DOCUMENT EXTRACT —
#####

2. Border Incident (1949), directed by Anthony Mann
Made right before his run of film noirs would be over and he'd embark on a
series of westerns throughout the 50's, Mann's "Border Incident" feels
especially dark, full of heroic compromise and real-world nihilism that
cancel each other out. It's also quite the prescient film. If not for a
somewhat tacked-on voice over that closes the film with a hint of
optimism, "Border Incident" could be released today and we'd all nod and
agree that the problem is as divisive and violent as ever. The story, which delves into the illegal smuggling of Mexican labor forces across the US border, is half a cop story (as undercover agent Ricardo Montalban tries to infiltrate the criminal organization) and half brutal social commentary. This is the type of film in which a man is crushed by a tractor and it doesn't even blink an eye. With this film and "Reign of Terror", at number 7 on this list, filmmaker Mann reached his epoch of beautiful fatalism.
1. The River (1951), directed by Jean Renoir
Made smack in the middle of Renoir's second life in cinema, rooted in Hollywood after fleeing Europe during World War II, I'm repentant it's taken me this long to see this film (as if the case with so many late career Renoirs). Washing over one like a golden memory, "The River" introduces itself like an easy memorization of languid colonialism, and soon transforms itself into an interior examination of what it means to actually remember those metamorphic moments that make us the people we are today.

#####

DATASET EXTRACT —
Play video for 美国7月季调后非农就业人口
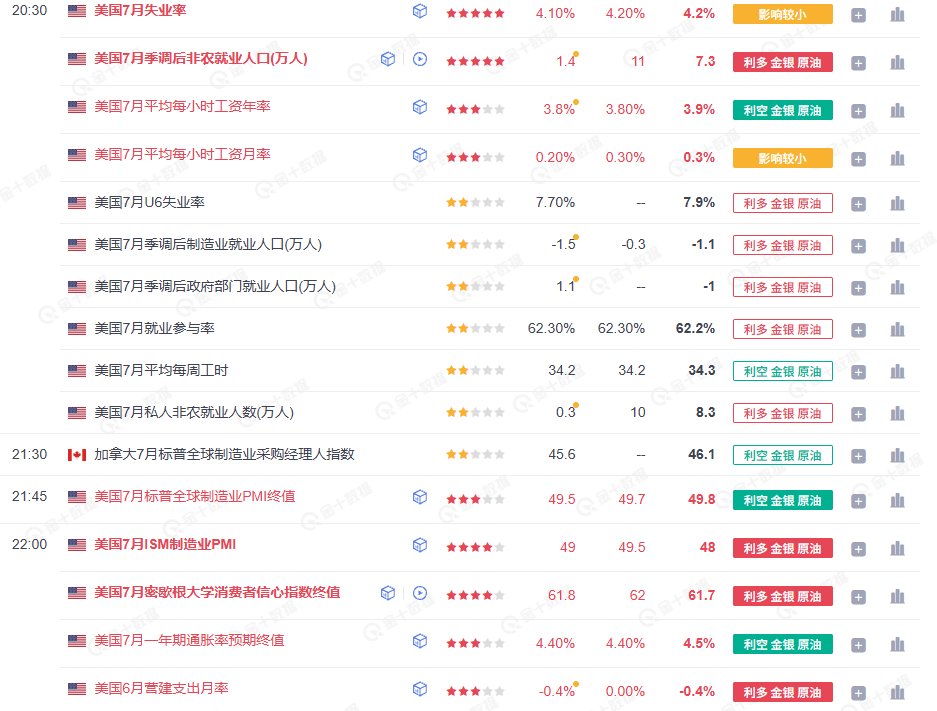 pyautogui.click(x=420, y=59)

#####

PROBLEM TO SOLVE —
Pick up the film-list entries on Border Incident and The River where they stop and write what comes next. The listing is unrelated to the work here.

RESULT OF THE TASK —
Often praised for its Technicolor sharpness (and no doubt it looks incredible), but the real hook of the film is it's gentle spirit of the intimate. Focusing mainly on three young women- teenage daughter Harriet (Patricia Walters), friend Valerie (Adrienne Corri) and adopted Indian daughter Melanie (Radha)- the family lives in a sprightly existence. Prone to poetry and introspection, Harriet serves as the film's narrator, trying her best to objectify the subjectivity that happens along the way. And what happens along the way is the appearance of Captain John (Thomas Breen), a wounded war veteran who comes to live with the family, setting off fireworks between all three females on the property.
But far from a glib tale of unrequited love or possession, "The River" (based on a novel by Rumer Godden) is much too smart for such a thing. Each woman steadies a distinct relationship with Capt. John and the film carefully measures out the mood of each. With Valerie, the relationship is seductive and adult. With Melanie, it's tenuous since they both come from staggeringly different backgrounds. Their relationship feels like the one that would overtake the rest of a much more slight effort. And with Harriet, "The River" finds its true footing, which is an examination of a young woman trying to make sense of both her flowering adulthood and the cruel world around her. None of the three relationships drown the other out, and each compliments the film as something attuned to the gentle rhythms of growing up.